GSS_Cleaned['HAPPY_NUM'] = GSS_Cleaned['HAPPY'].map({'Very Happy': 1, 'Pretty happy': 2, 'Not Too happy': 3})
GSS_Cleaned['LifeSat'] = (GSS_Cleaned['HAPPY'] == 'Very Happy').astype(int)
GSS_Cleaned['USETECH_group'] = np.where(GSS_Cleaned['USETECH'] >= GSS_Cleaned['USETECH'].median(), 'High', 'Low')


## 📊 Descriptive Statistics

In [None]:
GSS_Cleaned.describe(include='all')

## 📈 Visualizations

In [None]:

sns.countplot(x='EDUC', data=GSS_Cleaned)
plt.title('Education Distribution')
plt.xticks(rotation=45)
plt.show()

sns.countplot(x='HAPPY', data=GSS_Cleaned)
plt.title('Happiness Distribution')
plt.show()

sns.scatterplot(x='USETECH', y='EDUC', data=GSS_Cleaned)
plt.title('USETECH vs EDUC')
plt.show()

sns.scatterplot(x='USETECH', y='HAPPY_NUM', data=GSS_Cleaned)
plt.title('USETECH vs HAPPY')
plt.show()

sns.histplot(GSS_Cleaned['AGE'], bins=15, kde=True)
plt.title('Age Distribution')
plt.show()


## 🧪 T-Test & Wilcoxon Tests

In [None]:

from scipy.stats import ttest_ind, wilcoxon

t_educ = ttest_ind(GSS_Cleaned[GSS_Cleaned['USETECH_group'] == 'High']['EDUC'],
                   GSS_Cleaned[GSS_Cleaned['USETECH_group'] == 'Low']['EDUC'])

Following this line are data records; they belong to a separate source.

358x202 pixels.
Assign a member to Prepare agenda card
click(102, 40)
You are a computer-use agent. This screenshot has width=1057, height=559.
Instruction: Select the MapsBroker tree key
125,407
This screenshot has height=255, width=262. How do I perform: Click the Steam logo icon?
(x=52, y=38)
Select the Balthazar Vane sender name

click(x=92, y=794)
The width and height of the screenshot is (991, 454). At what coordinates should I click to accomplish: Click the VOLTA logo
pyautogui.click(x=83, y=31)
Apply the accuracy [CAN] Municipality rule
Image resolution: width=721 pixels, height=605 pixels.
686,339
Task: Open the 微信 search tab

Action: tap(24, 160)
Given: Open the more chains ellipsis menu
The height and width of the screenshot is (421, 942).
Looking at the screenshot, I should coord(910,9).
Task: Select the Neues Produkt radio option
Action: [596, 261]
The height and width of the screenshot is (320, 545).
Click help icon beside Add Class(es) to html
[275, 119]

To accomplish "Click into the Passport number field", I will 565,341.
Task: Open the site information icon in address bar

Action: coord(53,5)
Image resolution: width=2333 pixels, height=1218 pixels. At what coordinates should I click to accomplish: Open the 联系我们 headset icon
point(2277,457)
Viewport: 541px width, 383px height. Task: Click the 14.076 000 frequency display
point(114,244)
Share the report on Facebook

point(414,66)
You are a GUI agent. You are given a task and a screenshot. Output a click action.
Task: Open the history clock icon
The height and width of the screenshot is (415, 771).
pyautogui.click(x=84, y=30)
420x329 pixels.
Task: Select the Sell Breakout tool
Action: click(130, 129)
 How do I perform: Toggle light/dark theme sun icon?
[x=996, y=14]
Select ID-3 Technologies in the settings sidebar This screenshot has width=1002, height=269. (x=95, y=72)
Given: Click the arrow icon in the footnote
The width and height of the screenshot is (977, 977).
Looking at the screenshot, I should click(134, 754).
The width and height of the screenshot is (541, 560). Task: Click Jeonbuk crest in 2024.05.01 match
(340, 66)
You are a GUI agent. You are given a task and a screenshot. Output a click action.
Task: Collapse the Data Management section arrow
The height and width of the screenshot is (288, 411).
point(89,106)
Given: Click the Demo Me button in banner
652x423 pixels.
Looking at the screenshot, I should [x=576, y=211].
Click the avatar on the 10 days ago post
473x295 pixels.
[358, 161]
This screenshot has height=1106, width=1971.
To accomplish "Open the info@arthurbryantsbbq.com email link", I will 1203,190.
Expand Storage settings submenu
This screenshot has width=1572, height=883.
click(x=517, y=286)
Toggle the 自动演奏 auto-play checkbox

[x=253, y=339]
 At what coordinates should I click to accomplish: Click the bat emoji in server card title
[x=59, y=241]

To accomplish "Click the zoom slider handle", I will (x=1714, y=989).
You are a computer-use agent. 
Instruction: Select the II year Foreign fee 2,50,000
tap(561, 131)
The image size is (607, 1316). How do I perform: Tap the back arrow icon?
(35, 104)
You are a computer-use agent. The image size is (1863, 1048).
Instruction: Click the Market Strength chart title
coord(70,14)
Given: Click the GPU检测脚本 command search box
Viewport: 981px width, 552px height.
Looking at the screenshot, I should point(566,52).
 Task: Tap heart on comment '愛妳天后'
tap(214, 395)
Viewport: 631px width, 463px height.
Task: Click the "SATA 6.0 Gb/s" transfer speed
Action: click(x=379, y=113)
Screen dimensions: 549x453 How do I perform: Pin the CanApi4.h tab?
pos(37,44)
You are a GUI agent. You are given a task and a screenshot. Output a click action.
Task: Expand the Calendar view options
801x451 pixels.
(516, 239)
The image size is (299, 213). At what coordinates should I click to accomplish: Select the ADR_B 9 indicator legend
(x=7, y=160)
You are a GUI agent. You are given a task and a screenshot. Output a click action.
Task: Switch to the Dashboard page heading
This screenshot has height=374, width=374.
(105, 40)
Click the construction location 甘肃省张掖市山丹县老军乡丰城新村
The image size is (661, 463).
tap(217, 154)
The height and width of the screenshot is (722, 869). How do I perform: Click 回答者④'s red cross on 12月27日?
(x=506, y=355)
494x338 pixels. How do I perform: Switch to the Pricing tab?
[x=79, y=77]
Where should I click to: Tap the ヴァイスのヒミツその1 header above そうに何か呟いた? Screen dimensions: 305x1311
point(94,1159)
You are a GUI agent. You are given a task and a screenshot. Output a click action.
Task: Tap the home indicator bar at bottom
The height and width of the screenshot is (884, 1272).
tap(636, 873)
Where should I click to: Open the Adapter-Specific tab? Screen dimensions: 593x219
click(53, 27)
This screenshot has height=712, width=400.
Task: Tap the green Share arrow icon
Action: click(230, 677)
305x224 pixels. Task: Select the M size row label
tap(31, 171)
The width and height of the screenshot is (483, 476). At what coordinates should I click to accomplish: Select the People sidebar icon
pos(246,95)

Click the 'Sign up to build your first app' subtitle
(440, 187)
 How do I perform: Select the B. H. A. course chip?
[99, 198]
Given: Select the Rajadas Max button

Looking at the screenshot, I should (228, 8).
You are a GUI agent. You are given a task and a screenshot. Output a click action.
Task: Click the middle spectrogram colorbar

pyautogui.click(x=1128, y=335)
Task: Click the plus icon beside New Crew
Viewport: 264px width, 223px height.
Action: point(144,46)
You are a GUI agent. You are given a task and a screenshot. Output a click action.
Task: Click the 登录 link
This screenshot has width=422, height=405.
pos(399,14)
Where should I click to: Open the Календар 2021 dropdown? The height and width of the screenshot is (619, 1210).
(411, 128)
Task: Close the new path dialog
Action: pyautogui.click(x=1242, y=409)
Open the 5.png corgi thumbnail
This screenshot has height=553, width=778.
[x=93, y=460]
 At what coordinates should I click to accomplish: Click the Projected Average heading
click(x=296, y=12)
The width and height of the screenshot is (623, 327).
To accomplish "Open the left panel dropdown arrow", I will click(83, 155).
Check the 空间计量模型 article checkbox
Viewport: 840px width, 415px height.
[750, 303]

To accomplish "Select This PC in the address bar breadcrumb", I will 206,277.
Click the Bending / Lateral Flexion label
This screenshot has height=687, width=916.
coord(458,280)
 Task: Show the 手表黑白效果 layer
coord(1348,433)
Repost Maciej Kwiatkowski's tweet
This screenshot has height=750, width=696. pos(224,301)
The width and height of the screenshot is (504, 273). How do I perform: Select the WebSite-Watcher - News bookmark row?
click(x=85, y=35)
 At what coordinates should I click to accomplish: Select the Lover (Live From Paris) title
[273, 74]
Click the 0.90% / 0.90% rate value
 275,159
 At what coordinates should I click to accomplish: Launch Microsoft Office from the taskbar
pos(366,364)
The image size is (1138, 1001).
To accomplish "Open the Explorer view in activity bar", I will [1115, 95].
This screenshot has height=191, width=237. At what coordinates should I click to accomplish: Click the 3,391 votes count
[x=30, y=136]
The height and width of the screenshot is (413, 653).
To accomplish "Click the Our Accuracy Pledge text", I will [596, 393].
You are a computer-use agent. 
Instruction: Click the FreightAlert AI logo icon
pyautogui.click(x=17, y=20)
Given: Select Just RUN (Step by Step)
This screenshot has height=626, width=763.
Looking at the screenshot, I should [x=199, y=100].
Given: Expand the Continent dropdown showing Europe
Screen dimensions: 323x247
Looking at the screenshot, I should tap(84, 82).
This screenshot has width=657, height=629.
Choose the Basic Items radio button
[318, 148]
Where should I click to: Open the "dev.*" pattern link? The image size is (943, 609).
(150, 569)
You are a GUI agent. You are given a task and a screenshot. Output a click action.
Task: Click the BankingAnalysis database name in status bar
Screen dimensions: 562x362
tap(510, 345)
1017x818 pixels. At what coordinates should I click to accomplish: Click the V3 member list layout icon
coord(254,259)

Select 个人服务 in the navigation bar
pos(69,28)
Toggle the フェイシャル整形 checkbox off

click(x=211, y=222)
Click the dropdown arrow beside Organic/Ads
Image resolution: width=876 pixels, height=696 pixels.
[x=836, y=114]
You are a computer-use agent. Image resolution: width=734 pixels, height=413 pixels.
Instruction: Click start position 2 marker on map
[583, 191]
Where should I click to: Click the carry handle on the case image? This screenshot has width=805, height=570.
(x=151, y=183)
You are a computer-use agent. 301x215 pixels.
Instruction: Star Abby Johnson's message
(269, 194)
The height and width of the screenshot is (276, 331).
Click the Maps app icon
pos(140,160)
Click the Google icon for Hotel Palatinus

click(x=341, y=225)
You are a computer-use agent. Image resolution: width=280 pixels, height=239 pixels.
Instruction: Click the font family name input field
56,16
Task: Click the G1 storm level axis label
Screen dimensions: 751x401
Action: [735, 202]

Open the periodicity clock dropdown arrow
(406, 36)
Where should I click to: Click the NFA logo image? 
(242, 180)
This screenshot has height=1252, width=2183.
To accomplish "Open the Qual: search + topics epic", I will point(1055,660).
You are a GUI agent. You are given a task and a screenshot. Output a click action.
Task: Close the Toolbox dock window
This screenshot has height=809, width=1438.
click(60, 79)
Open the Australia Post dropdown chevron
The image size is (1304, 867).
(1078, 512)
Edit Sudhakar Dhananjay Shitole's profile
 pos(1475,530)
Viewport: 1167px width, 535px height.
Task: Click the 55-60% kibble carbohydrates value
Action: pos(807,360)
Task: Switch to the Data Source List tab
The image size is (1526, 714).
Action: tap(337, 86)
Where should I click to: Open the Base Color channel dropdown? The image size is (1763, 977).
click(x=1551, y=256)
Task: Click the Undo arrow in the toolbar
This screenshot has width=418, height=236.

w_happy = wilcoxon(GSS_Cleaned[GSS_Cleaned['USETECH_group'] == 'High']['HAPPY_NUM'],
                   GSS_Cleaned[GSS_Cleaned['USETECH_group'] == 'Low']['HAPPY_NUM'])

t_educ, w_happy


## 📏 Cohen’s d for Effect Size

In [None]:

def cohens_d(x, y):
    nx = len(x)
    ny = len(y)
    dof = nx + ny - 2
    return (np.mean(x) - np.mean(y)) / np.sqrt(((nx - 1) * np.std(x, ddof=1) ** 2 + (ny - 1) * np.std(y, ddof=1) ** 2) / dof)

cohen_d_educ = cohens_d(GSS_Cleaned[GSS_Cleaned['USETECH_group'] == 'High']['EDUC'],
                        GSS_Cleaned[GSS_Cleaned['USETECH_group'] == 'Low']['EDUC'])

cohen_d_educ


## 📊 ANOVA & Kruskal-Wallis Tests

In [None]:

anova_educ = smf.ols('EDUC ~ C(RACE)', data=GSS_Cleaned).fit()
anova_happy = smf.ols('HAPPY_NUM ~ C(MARITAL)', data=GSS_Cleaned).fit()

anova_educ_result = sm.stats.anova_lm(anova_educ, typ=2)
anova_happy_result = sm.stats.anova_lm(anova_happy, typ=2)

kruskal_educ = kruskal(*[group['EDUC'].values for name, group in GSS_Cleaned.groupby('RACE')])
kruskal_happy = kruskal(*[group['HAPPY_NUM'].values for name, group in GSS_Cleaned.groupby('MARITAL')])

anova_educ_result, anova_happy_result, kruskal_educ, kruskal_happy


## 📌 Tukey HSD Post-hoc Test

In [None]:

tukey = pairwise_tukeyhsd(endog=GSS_Cleaned['EDUC'], groups=GSS_Cleaned['RACE'], alpha=0.05)
print(tukey)


## 📉 Multiple Linear Regression (Predict HAPPY)

In [None]:

model_happy = smf.ols('HAPPY_NUM ~ USETECH + AGE + C(SEX) + C(RACE)', data=GSS_Cleaned).fit()
model_happy.summary()


## 🔍 Binary Logistic Regression (Predict LifeSat)

In [None]:

model_lifesat = smf.logit('LifeSat ~ USETECH + AGE + C(SEX) + C(RACE)', data=GSS_Cleaned).fit()
model_lifesat.summary()


## ✅ Conclusion


- Higher USETECH is associated with higher EDUC (p < 0.00001, Cohen’s d ≈ 0.20).
- No significant difference in HAPPY across tech usage groups.
- Age and race significantly influence LifeSat and HAPPY.